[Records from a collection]
━━━━━━━━━━━━━━━━━━━━

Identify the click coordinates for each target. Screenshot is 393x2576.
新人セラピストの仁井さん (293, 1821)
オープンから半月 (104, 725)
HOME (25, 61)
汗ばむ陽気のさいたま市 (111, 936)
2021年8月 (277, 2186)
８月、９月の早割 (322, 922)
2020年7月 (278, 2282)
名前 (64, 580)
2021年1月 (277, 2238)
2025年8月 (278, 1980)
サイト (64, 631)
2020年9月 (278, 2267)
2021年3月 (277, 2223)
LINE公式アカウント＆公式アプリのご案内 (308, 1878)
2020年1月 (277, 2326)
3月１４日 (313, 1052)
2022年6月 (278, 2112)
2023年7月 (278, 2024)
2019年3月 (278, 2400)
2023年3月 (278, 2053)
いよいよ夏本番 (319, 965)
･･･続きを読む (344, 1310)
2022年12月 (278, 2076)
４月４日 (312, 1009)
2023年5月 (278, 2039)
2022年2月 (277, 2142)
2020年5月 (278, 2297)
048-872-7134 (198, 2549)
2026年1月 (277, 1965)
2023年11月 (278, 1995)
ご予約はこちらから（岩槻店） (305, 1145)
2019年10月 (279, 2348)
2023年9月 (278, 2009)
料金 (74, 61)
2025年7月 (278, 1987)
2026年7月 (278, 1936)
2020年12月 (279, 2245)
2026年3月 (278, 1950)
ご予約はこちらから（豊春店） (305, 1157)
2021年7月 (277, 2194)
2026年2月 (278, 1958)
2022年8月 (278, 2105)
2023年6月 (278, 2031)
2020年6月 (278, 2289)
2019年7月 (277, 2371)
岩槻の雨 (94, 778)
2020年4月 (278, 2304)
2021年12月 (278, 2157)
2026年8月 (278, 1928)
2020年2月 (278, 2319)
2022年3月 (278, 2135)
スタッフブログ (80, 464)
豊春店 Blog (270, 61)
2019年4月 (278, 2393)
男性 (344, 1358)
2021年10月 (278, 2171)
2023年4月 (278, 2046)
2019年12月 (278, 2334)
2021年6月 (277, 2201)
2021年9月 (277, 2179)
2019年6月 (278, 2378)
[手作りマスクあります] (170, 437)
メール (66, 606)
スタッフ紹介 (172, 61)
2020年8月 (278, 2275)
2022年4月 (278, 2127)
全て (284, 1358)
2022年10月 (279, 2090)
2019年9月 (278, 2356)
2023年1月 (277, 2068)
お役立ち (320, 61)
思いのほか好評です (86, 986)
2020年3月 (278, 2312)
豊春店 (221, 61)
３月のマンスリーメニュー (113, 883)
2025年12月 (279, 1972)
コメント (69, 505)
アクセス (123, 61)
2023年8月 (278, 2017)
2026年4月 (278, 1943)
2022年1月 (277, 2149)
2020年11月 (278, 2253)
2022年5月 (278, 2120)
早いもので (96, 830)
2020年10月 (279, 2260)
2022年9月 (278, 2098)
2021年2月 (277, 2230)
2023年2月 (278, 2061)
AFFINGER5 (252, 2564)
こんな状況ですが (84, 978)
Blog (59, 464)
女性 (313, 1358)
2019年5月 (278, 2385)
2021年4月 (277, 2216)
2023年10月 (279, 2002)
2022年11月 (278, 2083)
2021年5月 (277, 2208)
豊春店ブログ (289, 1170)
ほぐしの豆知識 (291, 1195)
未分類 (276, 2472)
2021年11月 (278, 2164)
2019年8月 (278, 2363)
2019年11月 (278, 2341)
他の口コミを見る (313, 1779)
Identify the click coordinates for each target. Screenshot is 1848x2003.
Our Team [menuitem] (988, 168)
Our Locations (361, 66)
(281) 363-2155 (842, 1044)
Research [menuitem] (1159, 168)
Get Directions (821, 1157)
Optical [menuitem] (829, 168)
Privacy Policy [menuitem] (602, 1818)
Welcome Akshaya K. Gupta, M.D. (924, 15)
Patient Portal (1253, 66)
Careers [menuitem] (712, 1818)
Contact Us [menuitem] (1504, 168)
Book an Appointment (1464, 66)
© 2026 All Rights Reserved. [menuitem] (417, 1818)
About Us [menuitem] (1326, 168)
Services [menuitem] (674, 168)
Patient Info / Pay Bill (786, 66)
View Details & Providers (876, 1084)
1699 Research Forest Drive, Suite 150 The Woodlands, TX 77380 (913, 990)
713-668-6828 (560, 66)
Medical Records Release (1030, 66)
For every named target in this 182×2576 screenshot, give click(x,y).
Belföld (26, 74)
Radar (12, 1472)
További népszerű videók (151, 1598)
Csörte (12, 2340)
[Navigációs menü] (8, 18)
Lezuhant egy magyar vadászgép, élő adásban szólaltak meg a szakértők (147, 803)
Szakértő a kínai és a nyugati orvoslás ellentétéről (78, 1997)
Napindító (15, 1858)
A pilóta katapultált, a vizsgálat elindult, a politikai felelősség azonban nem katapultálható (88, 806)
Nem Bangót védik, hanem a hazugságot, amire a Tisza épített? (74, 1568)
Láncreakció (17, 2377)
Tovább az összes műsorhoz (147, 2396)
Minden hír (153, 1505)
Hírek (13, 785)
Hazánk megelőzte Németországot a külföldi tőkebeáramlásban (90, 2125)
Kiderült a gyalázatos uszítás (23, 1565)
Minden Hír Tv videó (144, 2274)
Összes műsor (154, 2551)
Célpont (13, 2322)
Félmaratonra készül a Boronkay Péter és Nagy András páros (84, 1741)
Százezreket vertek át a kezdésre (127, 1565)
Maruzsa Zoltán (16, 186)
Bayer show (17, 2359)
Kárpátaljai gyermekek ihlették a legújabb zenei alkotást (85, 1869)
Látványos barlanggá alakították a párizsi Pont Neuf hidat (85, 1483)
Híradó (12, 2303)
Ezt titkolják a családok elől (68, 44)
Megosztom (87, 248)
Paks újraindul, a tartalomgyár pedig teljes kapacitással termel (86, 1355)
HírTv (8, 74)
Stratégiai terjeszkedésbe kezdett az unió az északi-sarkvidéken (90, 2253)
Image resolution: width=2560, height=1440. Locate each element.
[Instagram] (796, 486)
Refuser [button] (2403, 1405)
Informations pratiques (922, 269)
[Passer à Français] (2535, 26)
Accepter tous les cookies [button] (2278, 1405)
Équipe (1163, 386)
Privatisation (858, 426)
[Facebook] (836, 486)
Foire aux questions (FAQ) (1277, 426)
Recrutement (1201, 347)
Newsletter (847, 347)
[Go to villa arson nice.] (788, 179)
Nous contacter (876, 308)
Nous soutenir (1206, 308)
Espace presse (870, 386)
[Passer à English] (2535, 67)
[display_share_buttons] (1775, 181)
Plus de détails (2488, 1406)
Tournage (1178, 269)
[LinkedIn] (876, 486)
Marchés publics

━━━━━━━━━━━━━━━━━━━━

▶ Task item
Make a list of all lines in the data that contain "Research".

▶ Answer box
Research [menuitem] (1159, 168)
1699 Research Forest Drive, Suite 150 The Woodlands, TX 77380 (913, 990)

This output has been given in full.